» DOMANDE SUL MATERIALE:
1. Nel testo sulla diffamazione nei social media, quale norma del Codice penale disciplina questo reato?
2. Prosegui il testo sulla diffamazione nei social media dopo la sua ultima frase.

Guardatevi bene dal partecipare a litigi sui social media. La pubblicazione di post offensivi online potrebbe portarvi a una condanna per diffamazione, con l’aggravante dell’utilizzo di strumenti pubblicitari.
A regolare questo tipo di reato è l’art. 595, comma 3, del Codice penale. La pena prevista è la reclusione da sei mesi a tre anni, o una multa minima di 516 euro. Per la magistratura, infatti, anche se un messaggio viene postato a un ristretto gruppo di amici, potrebbe raggiungere comunque un numero indeterminato di persone.
In questo modo un banale sfogo rischia di oltrepassare il confine della legalità se, sia per forma o contenuto, violi il limite del rispetto di un’altra persona. A stabilire i confini tra commenti solo inopportuni e le fattispecie di reato è la giurisprudenza.
I precedenti
E’ diffamazione aggravata se, attraverso un post visibile a tutti gli amici, si offende l’ex incolpandolo di non provvedere al mantenimento dei figli (Tribunale di Torino, 299/2020). Allo stesso modo una moglie che insulta il marito sulla bacheca del proprio profilo (luogo aperto al pubblico perché visibile da chiunque sia iscritto al social) giudicandolo “un miserabile bisognoso di cure psichiatriche (Corte d’appello di Cagliari, 257/2020).
Condannato anche chi denigri una professoressa sul piano familiare, privato e lavorativo (Tribunale di Ascoli Piceno, 90/2020), o chi – riguardo alla vicenda di un operaio di uno stabilimento siderurgico tragicamente morto sul lavoro – pubblichi sul suo profilo pesanti offese a un sindacalista, con testuali parole: «viscido e senza spina dorsale» (Tribunale di Taranto, 123/2020).
Diffamatorio, inoltre, il commento che marchi un giornalista come uno «pseudo giornalaio (…) pagato per blaterare» per infangarne la reputazione e offuscarne il patrimonio intellettuale, politico, religioso, sociale e ideologico (Tribunale di Campobasso, 43/2020).
Vietato offendere l’onore sociale
Se l’espressione utilizzata è oggettivamente sfavorevole alla vittima, costituisce reato. Pertanto, se qualcuno su Youtube auguri a un medico che “le figlie siano lesbiche e sposino dei gay” sfuggirà alla condanna penale, visto che il medico in questione aveva rilasciato un’intervista critica all’omosessualità (Cassazione, 17944/2020).

[Voci di dati salvati]
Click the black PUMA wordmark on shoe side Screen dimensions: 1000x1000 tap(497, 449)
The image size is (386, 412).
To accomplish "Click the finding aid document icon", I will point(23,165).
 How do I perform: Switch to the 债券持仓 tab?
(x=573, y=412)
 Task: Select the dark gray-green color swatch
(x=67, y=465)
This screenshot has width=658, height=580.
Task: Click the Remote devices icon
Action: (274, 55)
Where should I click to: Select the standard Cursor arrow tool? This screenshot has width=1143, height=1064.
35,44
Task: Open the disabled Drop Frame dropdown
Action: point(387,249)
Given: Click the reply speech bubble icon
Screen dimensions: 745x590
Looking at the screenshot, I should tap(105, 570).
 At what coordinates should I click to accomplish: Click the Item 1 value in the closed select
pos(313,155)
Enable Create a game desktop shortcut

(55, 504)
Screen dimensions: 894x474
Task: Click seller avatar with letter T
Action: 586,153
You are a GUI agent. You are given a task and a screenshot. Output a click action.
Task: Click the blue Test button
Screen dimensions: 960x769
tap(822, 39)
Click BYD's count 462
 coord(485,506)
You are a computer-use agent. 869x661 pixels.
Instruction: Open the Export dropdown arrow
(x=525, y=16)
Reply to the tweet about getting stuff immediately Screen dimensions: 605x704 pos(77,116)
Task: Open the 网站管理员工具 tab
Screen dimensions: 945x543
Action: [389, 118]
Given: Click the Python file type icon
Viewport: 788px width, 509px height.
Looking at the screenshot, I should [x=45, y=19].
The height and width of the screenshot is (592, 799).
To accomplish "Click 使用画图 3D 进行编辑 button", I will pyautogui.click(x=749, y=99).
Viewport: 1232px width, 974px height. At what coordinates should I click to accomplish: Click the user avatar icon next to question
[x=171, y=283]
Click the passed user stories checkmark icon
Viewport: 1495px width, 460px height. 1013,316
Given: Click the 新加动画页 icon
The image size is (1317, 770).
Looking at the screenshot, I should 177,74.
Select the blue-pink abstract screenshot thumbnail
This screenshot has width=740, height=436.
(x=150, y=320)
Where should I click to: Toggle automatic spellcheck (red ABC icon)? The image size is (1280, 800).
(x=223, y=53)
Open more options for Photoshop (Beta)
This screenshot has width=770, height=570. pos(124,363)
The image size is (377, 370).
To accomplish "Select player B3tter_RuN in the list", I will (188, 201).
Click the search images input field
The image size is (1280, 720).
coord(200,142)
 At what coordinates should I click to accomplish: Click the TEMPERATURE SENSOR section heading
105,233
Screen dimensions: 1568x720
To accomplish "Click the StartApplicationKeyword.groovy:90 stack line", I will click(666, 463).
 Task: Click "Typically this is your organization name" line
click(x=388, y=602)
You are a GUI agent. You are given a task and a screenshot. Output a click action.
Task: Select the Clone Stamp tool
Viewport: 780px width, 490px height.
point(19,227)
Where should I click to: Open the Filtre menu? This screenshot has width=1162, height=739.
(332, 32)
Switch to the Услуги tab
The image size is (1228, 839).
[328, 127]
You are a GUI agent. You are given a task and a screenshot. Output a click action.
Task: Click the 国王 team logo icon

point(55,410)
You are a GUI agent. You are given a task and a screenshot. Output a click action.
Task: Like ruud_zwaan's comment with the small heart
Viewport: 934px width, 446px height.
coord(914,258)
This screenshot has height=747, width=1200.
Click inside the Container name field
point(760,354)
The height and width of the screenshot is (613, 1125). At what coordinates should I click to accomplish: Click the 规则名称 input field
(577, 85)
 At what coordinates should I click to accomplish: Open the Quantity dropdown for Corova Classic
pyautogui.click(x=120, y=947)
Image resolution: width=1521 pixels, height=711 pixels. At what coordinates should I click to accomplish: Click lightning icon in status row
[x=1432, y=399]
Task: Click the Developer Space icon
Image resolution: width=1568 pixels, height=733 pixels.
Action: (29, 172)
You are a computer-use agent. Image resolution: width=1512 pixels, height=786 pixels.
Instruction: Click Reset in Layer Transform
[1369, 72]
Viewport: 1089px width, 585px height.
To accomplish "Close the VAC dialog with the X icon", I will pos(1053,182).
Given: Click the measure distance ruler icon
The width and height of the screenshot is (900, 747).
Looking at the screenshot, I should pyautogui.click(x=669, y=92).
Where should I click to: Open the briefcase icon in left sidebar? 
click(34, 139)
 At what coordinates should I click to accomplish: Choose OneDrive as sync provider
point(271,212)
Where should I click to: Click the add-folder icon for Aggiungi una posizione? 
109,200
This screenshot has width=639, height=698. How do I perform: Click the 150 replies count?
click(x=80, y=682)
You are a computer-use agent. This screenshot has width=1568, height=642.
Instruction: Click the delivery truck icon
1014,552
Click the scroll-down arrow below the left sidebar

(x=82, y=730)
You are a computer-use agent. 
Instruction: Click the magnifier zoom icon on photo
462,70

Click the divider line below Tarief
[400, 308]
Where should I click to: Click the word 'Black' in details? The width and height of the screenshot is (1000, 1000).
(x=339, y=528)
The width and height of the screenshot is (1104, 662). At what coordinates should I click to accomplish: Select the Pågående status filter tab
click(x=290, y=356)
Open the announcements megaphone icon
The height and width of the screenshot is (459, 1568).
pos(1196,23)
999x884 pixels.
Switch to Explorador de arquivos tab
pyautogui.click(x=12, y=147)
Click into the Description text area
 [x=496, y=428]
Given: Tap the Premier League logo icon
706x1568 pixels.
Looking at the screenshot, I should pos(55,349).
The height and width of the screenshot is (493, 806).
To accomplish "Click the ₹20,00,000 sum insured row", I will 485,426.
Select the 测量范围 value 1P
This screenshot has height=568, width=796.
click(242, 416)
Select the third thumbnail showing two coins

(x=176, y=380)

» RISPOSTE AI COMPITI:
1. L'art. 595, comma 3, del Codice penale.

2.
Del resto, il bene protetto è l’onore “sociale”, ossia la reputazione di qualcuno in un certo gruppo e in un particolare contesto storico.
Prove
Per incastrare il colpevole di un post offensivo e dimostrarne la paternità, puntualizza la Corte di Cassazione con sentenza 9105/2020, è superfluo ricorrere alla macchinosa procedura della rogatoria internazionale nella sede americana di Facebook se l’imputato non solo ha firmato e diffuso lo scritto su siti di libero accesso ma – diffidato dalla persona offesa – ha provveduto a rimuoverlo.
La persona diffamata può quindi costituirsi parte civile nel processo penale o rivolgersi direttamente al giudice civile per ottenere il risarcimento del danno morale da calcolare in via equitativa (Tribunale di Vicenza, 1673/2020).
Falso profilo
Una fattispecie diversa si configura se si “ruba” l’immagine di una persona per creare una falsa identità digitale associata a un nickname di fantasia e da lì si fanno partire delle offese. È infatti configurabile il reato di sostituzione di persona, insieme con la diffamazione aggravata a mezzo stampa, qualora con l’acquisizione degli screenshot si appuri che le offese siano state divulgate con post visibili agli “amici” del profilo e non con l’invio di messaggi in privato (Cassazione, 22049/2020).
Per scovare l’autore dei contenuti infamanti occorre individuare con gli indirizzi IP (Internet Protocol address) il numero del datagramma che identifica univocamente un dispositivo (host).